Statistical analysis

Results are expressed as means ± sd. Variance equality was determined with a Fisher test, and statistical significance was determined using a Student’s t test.

Acknowledgments

We thank Dr. Marthe Rizk-Rabin for her help in proliferation experiments and the technical facilities of the Institut Cochin for flow cytometry analysis and DNA sequencing.

Footnotes

This work was supported by grants from the Agence Nationale de la Recherche (ANR-06-PHYSIO-014-01), the Association pour la Recherche sur le Cancer (ARC 3487) and “La Ligue Contre Le Cancer,” Comité du Nord, 2006, 2008. D.G. is the recipient of a doctoral fellowship from the Ministère de l’Enseignement Supérieur et de la Recherche. R.J.D. is the recipient of research grants from the National Health and Medical Research Council of Australia and Diabetes Australia Research Trust.

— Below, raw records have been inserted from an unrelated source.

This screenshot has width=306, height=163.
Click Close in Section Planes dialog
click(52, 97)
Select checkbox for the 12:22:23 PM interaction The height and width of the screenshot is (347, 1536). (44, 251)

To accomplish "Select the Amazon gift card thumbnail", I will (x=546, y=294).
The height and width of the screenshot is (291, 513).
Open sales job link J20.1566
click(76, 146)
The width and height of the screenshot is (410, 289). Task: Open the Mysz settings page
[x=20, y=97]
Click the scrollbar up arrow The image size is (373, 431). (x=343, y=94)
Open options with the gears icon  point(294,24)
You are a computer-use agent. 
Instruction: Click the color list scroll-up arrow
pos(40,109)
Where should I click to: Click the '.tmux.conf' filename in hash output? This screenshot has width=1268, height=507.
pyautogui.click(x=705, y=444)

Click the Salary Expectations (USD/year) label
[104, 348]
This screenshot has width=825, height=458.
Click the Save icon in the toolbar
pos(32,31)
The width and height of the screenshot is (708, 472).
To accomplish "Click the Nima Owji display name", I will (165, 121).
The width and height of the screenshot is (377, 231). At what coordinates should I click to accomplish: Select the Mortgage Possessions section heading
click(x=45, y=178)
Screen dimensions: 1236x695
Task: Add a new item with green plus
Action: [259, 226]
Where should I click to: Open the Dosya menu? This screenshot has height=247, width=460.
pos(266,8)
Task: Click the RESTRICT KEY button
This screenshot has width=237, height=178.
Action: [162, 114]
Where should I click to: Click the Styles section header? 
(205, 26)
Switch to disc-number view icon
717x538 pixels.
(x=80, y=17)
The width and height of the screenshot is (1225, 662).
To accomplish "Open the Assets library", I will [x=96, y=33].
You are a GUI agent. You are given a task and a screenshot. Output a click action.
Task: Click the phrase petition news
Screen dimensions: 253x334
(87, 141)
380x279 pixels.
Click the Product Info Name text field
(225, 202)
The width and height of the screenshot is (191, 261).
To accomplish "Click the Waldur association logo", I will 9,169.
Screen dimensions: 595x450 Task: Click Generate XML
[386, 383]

Disclosure Summary: The authors have nothing to disclose.

First Published Online April 9, 2009

Abbreviations: BPS, Between PH and SH2 domains; BRET, bioluminescence resonance energy transfer; co-IP, coimmunoprecipitation; FBS, fetal bovine serum; GVBD, germinal vesicle breakdown; IR, insulin receptor; IRK, IR tyrosine kinase domain; IRS, IR substrate; KO, knockout; MEF, mouse embryonic fibroblast; PDK1, phosphatidylinositol-dependent kinase 1; PIR, phosphorylated insulin receptor interacting region; PKCζ, protein kinase Cζ; WT, wild type.